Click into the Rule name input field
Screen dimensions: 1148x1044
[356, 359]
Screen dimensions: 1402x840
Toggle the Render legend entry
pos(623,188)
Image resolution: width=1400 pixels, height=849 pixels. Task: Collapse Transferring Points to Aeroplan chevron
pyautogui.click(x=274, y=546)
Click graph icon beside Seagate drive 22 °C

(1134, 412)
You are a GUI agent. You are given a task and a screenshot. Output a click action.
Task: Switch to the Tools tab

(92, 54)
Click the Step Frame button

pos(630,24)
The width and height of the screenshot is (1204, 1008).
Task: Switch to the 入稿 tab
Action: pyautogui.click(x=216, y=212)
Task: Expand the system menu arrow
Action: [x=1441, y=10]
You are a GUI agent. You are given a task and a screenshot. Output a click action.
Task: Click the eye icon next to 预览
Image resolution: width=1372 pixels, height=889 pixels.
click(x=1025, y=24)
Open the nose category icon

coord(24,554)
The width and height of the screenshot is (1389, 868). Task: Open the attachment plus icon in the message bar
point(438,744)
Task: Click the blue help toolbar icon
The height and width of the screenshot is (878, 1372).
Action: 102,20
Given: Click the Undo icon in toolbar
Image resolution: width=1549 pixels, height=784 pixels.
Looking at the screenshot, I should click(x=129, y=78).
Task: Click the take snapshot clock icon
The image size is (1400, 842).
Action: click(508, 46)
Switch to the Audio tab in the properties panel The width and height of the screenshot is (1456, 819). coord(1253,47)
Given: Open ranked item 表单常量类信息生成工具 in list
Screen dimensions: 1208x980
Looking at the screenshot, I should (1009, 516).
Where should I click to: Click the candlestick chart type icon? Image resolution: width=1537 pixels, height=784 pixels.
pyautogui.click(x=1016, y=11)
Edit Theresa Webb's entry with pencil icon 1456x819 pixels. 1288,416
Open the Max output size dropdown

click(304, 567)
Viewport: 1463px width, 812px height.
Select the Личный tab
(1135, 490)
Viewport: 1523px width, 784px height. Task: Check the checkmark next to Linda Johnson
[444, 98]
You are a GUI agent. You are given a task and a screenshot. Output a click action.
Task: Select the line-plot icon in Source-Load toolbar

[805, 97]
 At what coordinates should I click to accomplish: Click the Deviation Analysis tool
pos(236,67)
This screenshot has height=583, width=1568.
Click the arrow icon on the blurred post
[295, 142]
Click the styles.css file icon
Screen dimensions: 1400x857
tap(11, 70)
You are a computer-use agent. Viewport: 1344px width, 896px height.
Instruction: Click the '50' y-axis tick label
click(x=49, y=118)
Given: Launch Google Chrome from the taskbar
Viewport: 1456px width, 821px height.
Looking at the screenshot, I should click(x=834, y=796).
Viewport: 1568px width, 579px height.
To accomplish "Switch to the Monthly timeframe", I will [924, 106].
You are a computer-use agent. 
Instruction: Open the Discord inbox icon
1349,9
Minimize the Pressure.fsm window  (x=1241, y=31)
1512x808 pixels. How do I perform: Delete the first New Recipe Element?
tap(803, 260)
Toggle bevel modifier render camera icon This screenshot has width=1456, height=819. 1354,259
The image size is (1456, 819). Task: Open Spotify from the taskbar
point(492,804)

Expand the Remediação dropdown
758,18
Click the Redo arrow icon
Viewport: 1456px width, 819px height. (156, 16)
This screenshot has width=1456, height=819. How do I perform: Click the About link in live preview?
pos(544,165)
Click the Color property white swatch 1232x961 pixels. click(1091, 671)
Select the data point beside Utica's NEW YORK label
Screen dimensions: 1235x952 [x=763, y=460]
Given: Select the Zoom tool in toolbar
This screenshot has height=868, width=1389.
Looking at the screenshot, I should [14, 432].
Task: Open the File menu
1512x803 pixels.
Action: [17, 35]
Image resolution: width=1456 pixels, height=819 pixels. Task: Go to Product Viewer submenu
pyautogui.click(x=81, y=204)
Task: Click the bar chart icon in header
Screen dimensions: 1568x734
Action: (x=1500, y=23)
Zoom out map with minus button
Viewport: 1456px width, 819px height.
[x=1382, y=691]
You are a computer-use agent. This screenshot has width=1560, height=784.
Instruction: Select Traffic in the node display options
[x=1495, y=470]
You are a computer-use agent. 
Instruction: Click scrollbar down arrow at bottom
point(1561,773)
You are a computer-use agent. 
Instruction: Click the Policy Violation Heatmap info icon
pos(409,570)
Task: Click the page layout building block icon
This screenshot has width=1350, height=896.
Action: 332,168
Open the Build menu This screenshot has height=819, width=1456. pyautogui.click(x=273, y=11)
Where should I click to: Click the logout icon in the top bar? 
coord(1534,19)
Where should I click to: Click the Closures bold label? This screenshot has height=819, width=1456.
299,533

Work instructions
Exactly and without omission, set down every entry.

Exercise output
Click into the Rule name input field
Screen dimensions: 1148x1044
[356, 359]
Screen dimensions: 1402x840
Toggle the Render legend entry
pos(623,188)
Image resolution: width=1400 pixels, height=849 pixels. Task: Collapse Transferring Points to Aeroplan chevron
pyautogui.click(x=274, y=546)
Click graph icon beside Seagate drive 22 °C

(1134, 412)
You are a GUI agent. You are given a task and a screenshot. Output a click action.
Task: Switch to the Tools tab

(92, 54)
Click the Step Frame button

pos(630,24)
The width and height of the screenshot is (1204, 1008).
Task: Switch to the 入稿 tab
Action: pyautogui.click(x=216, y=212)
Task: Expand the system menu arrow
Action: [x=1441, y=10]
You are a GUI agent. You are given a task and a screenshot. Output a click action.
Task: Click the eye icon next to 预览
Image resolution: width=1372 pixels, height=889 pixels.
click(x=1025, y=24)
Open the nose category icon

coord(24,554)
The width and height of the screenshot is (1389, 868). Task: Open the attachment plus icon in the message bar
point(438,744)
Task: Click the blue help toolbar icon
The height and width of the screenshot is (878, 1372).
Action: 102,20
Given: Click the Undo icon in toolbar
Image resolution: width=1549 pixels, height=784 pixels.
Looking at the screenshot, I should click(x=129, y=78).
Task: Click the take snapshot clock icon
The image size is (1400, 842).
Action: click(508, 46)
Switch to the Audio tab in the properties panel The width and height of the screenshot is (1456, 819). coord(1253,47)
Given: Open ranked item 表单常量类信息生成工具 in list
Screen dimensions: 1208x980
Looking at the screenshot, I should (1009, 516).
Where should I click to: Click the candlestick chart type icon? Image resolution: width=1537 pixels, height=784 pixels.
pyautogui.click(x=1016, y=11)
Edit Theresa Webb's entry with pencil icon 1456x819 pixels. 1288,416
Open the Max output size dropdown

click(304, 567)
Viewport: 1463px width, 812px height.
Select the Личный tab
(1135, 490)
Viewport: 1523px width, 784px height. Task: Check the checkmark next to Linda Johnson
[444, 98]
You are a GUI agent. You are given a task and a screenshot. Output a click action.
Task: Select the line-plot icon in Source-Load toolbar

[805, 97]
 At what coordinates should I click to accomplish: Click the Deviation Analysis tool
pos(236,67)
This screenshot has height=583, width=1568.
Click the arrow icon on the blurred post
[295, 142]
Click the styles.css file icon
Screen dimensions: 1400x857
tap(11, 70)
You are a computer-use agent. Viewport: 1344px width, 896px height.
Instruction: Click the '50' y-axis tick label
click(x=49, y=118)
Given: Launch Google Chrome from the taskbar
Viewport: 1456px width, 821px height.
Looking at the screenshot, I should click(x=834, y=796).
Viewport: 1568px width, 579px height.
To accomplish "Switch to the Monthly timeframe", I will [924, 106].
You are a computer-use agent. 
Instruction: Open the Discord inbox icon
1349,9
Minimize the Pressure.fsm window  (x=1241, y=31)
1512x808 pixels. How do I perform: Delete the first New Recipe Element?
tap(803, 260)
Toggle bevel modifier render camera icon This screenshot has width=1456, height=819. 1354,259
The image size is (1456, 819). Task: Open Spotify from the taskbar
point(492,804)

Expand the Remediação dropdown
758,18
Click the Redo arrow icon
Viewport: 1456px width, 819px height. (156, 16)
This screenshot has width=1456, height=819. How do I perform: Click the About link in live preview?
pos(544,165)
Click the Color property white swatch 1232x961 pixels. click(1091, 671)
Select the data point beside Utica's NEW YORK label
Screen dimensions: 1235x952 [x=763, y=460]
Given: Select the Zoom tool in toolbar
This screenshot has height=868, width=1389.
Looking at the screenshot, I should [14, 432].
Task: Open the File menu
1512x803 pixels.
Action: [17, 35]
Image resolution: width=1456 pixels, height=819 pixels. Task: Go to Product Viewer submenu
pyautogui.click(x=81, y=204)
Task: Click the bar chart icon in header
Screen dimensions: 1568x734
Action: (x=1500, y=23)
Zoom out map with minus button
Viewport: 1456px width, 819px height.
[x=1382, y=691]
You are a computer-use agent. This screenshot has width=1560, height=784.
Instruction: Select Traffic in the node display options
[x=1495, y=470]
You are a computer-use agent. 
Instruction: Click scrollbar down arrow at bottom
point(1561,773)
You are a computer-use agent. 
Instruction: Click the Policy Violation Heatmap info icon
pos(409,570)
Task: Click the page layout building block icon
This screenshot has width=1350, height=896.
Action: 332,168
Open the Build menu This screenshot has height=819, width=1456. pyautogui.click(x=273, y=11)
Where should I click to: Click the logout icon in the top bar? 
coord(1534,19)
Where should I click to: Click the Closures bold label? This screenshot has height=819, width=1456.
299,533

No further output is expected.